Kristóf's first steps as a writer were in the realm of poetry and theater (John et Joe, Un rat qui passe), aspects of her writing that did not have as great an impact as her prose. In 1986 Kristóf's first novel, The Notebook, appeared. It was the beginning of The Notebook Trilogy. The sequel titled The Proof came two years later. The third part was published in 1991 under the title The Third Lie. The most important themes of this trilogy are war and destruction, love and loneliness, promiscuousness, desperation, and attention-seeking sexual encounters, desire and loss, and the dichotomies truth and fiction.

The Notebook was translated into more than 40 languages. In 1995 she published a new novel, Yesterday. Kristóf also wrote a book called L'analphabète (in English The Illiterate), published in 2004. This is an autobiographical text. It explores her love of reading as a young child, and we travel with her to boarding school, over the border to Austria and then to Switzerland. Forced to leave her country due to the failure of the anti-communist rebellion, she hopes for a better life in Zürich.

In 2006, two pieces were published together by Editions Zoé, "Où es-tu Mathias?" followed by "Line, le temps". The names Mathias and Line are from her previous novels. The majority of her works were published by Editions du Seuil in Paris. She died on 27 July 2011 in her Neuchâtel home. Her estate is archived in the Swiss Literary Archives in Bern.

== Bibliography ==

===Fiction===
====The Book of Lies trilogy====
Also known as The Notebook Trilogy:
1. Le Grand Cahier (1986). The Notebook, trans. Alan Sheridan (Grove/Methuen, 1988)
2. La Preuve (1988). The Proof, trans. David Watson (Grove/Methuen, 1991)
3. Le Troisième Mensonge (1991). The Third Lie, trans. Marc Romano (Grove, 1996)

====Novellas====
- Hier (1995). Yesterday, trans. David Watson (Random House of Canada, 1997). ISBN 978-0-09-926807-9

====Short story collections====
- C'est égal (2005). I Don't Care, trans. Chris Andrews (New Directions, 2024) – 25 short stories
- Où es-tu Mathias ? (Where are you, Mathias?) (2006) – 2 short stories

===Non-fiction===
- L'Analphabète (2004). The Illiterate, trans. Nina Bogin (CB Editions, 2014). ISBN 978-0-9573266-2-0

=== Plays ===

- L'Heure grise, et autres pièces (1998)
- Le Monstre, et autres pièces (2007)

=== Poems ===

- Clous: Poèmes hongrois et français (2016). Translations by Maria Maïlat.

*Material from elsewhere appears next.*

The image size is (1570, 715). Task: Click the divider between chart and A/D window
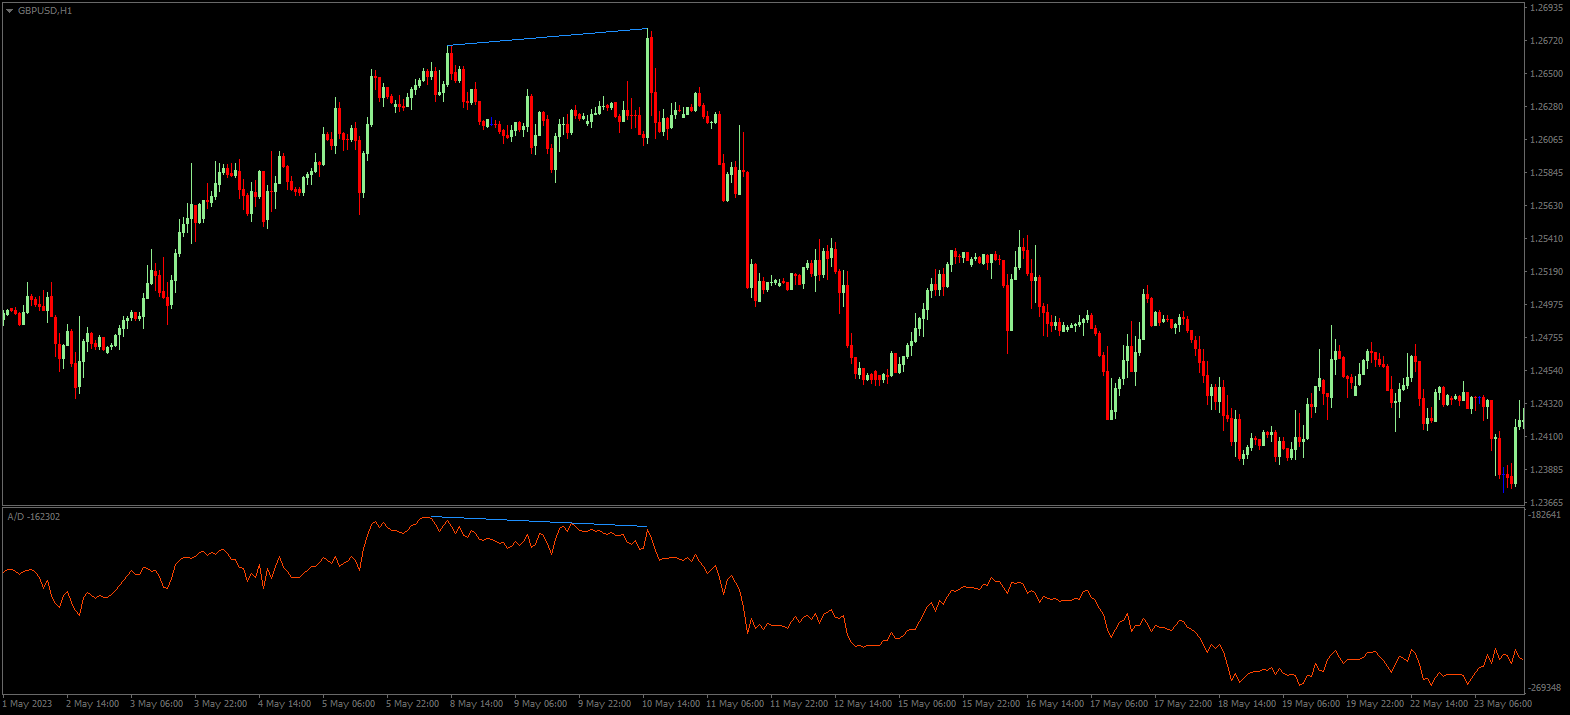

=== English compilations ===
- The Notebook, The Proof, The Third Lie: Three Novels (Grove Press, 1997). ISBN 978-0-8021-3506-3. Also published as:
  - The Book of Lies (Minerva, 1997). ISBN 978-0-7493-9760-9
  - The Notebook Trilogy (Text Publishing, 2016) ISBN 978-1-925240-89-4
- Collected Plays (Oberon Books, 2018). ISBN 978-1-78682-074-7. Includes nine plays translated by Bart Smet: John and Joe, The Lift Key, A Passing Rat, The Grey Hour or the Last Client, The Monster, The Road, The Epidemic, The Atonement, and Line, of times

== Awards and honors ==

- 1986: Prix européen de l’ADELF
- 1988: Ruban de la Francophonie
- 1992: Prix du Livre Inter
- 1998: Prix Alberto Moravia
- 2001: Gottfried-Keller-Preis
- 2005: Schiller Prize for her entire body of work
- 2006: Preis der SWR-Bestenliste
- 2008: Austrian State Prize for European Literature
- 2009: Prix de l'institut neuchâtelois
- 2011: Kossuth Prize

== In popular culture ==
The video game Mother 3 (2006) was influenced by The Notebooks major themes. Main characters Lucas and Claus are named after the book's narrators. The game's designer, Shigesato Itoi, a published author in his own right, compared the novel favorably to an RPG. American novelist Stephen Beachy has named Kristóf as an influence on his novel boneyard.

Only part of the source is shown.